Collected data
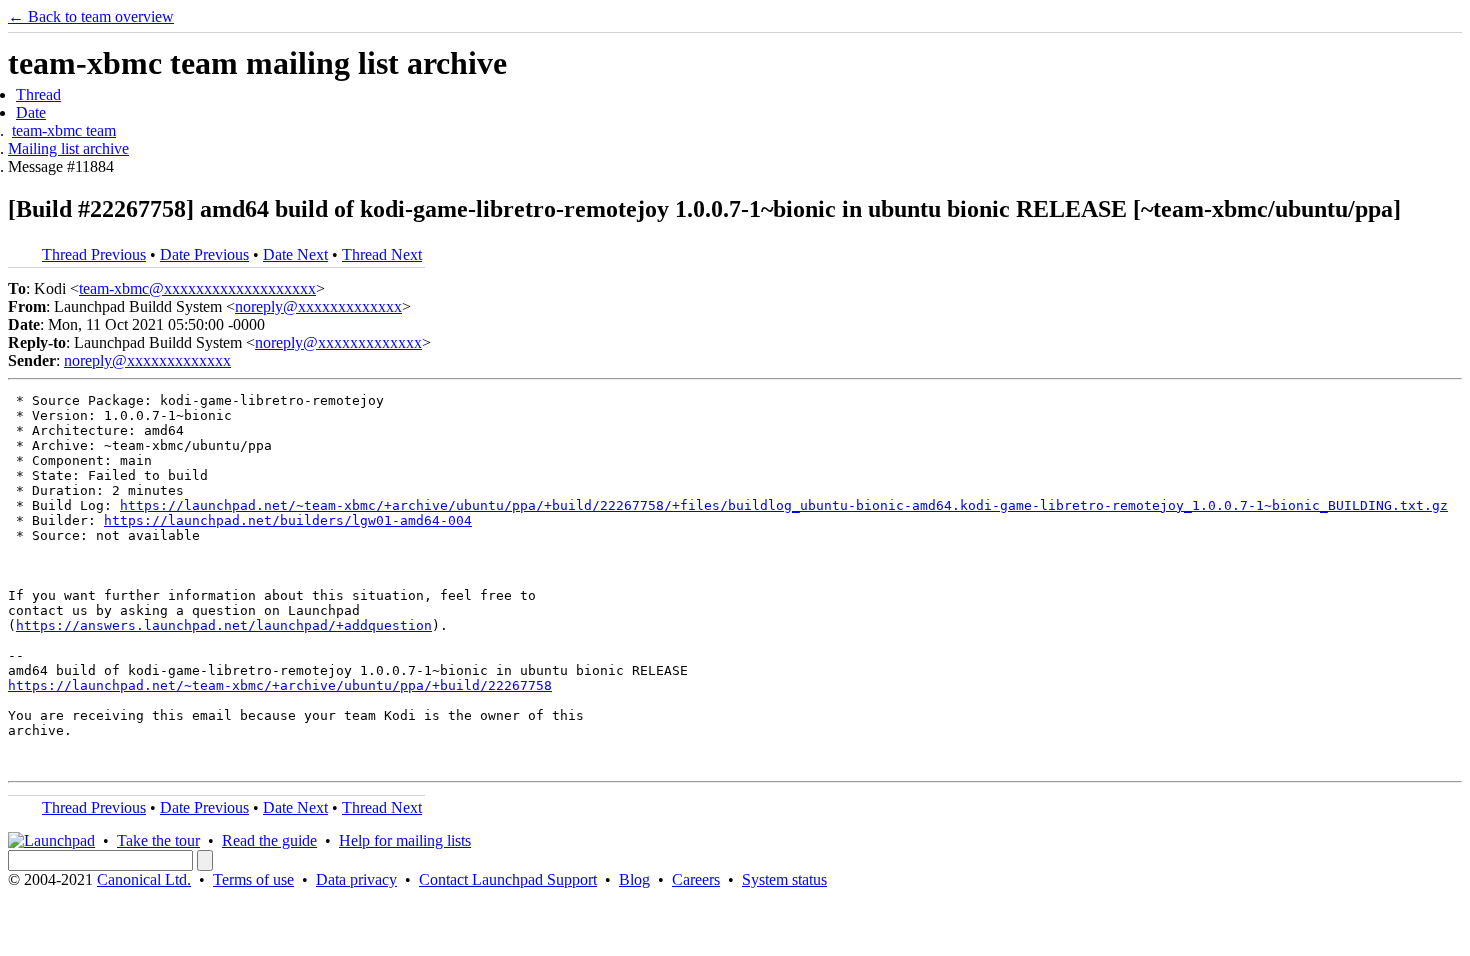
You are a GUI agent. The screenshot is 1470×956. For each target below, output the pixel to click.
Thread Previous (94, 254)
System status (784, 879)
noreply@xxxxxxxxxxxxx (318, 306)
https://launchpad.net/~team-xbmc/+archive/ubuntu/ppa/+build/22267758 (280, 685)
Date (31, 112)
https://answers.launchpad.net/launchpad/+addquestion (224, 625)
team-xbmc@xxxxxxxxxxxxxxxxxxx (197, 288)
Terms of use (253, 879)
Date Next (295, 254)
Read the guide (269, 840)
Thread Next (382, 254)
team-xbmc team (64, 130)
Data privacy (356, 879)
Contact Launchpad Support (508, 879)
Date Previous (204, 254)
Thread (38, 94)
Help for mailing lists (405, 840)
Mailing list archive (68, 148)
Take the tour (158, 840)
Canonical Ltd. (144, 879)
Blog (634, 879)
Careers (696, 879)
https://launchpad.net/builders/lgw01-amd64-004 (288, 520)
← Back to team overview (91, 16)
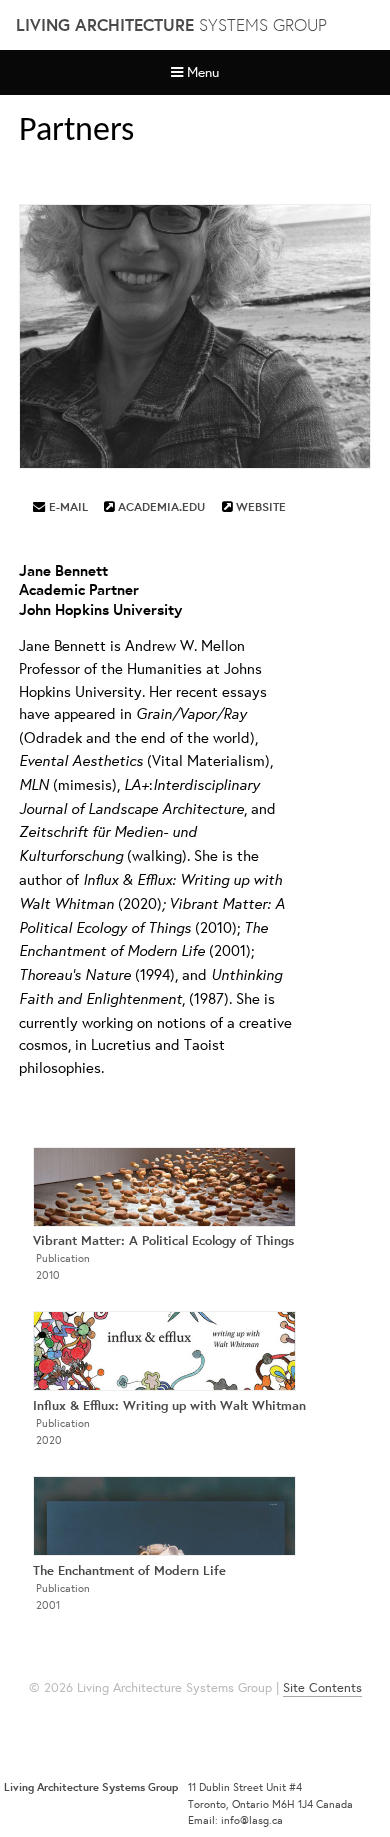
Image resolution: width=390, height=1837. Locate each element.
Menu (203, 71)
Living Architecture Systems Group (91, 1787)
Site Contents (322, 1687)
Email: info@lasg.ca (235, 1820)
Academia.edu (161, 506)
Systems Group (171, 24)
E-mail (68, 506)
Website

#### [Requirement]
A faithful copy of the records above, without images, is what to give back.

#### [Answer]
You are a GUI agent. The screenshot is 1470×956. For each target below, output the pixel to click.
Thread Previous (94, 254)
System status (784, 879)
noreply@xxxxxxxxxxxxx (318, 306)
https://launchpad.net/~team-xbmc/+archive/ubuntu/ppa/+build/22267758 (280, 685)
Date (31, 112)
https://answers.launchpad.net/launchpad/+addquestion (224, 625)
team-xbmc@xxxxxxxxxxxxxxxxxxx (197, 288)
Terms of use (253, 879)
Date Next (295, 254)
Read the guide (269, 840)
Thread Next (382, 254)
team-xbmc team (64, 130)
Data privacy (356, 879)
Contact Launchpad Support (508, 879)
Date Previous (204, 254)
Thread (38, 94)
Help for mailing lists (405, 840)
Mailing list archive (68, 148)
Take the tour (158, 840)
Canonical Ltd. (144, 879)
Blog (634, 879)
Careers (696, 879)
https://launchpad.net/builders/lgw01-amd64-004 (288, 520)
← Back to team overview (91, 16)
Image resolution: width=390, height=1837. Locate each element.
Menu (203, 71)
Living Architecture Systems Group (91, 1787)
Site Contents (322, 1687)
Email: info@lasg.ca (235, 1820)
Academia.edu (161, 506)
Systems Group (171, 24)
E-mail (68, 506)
Website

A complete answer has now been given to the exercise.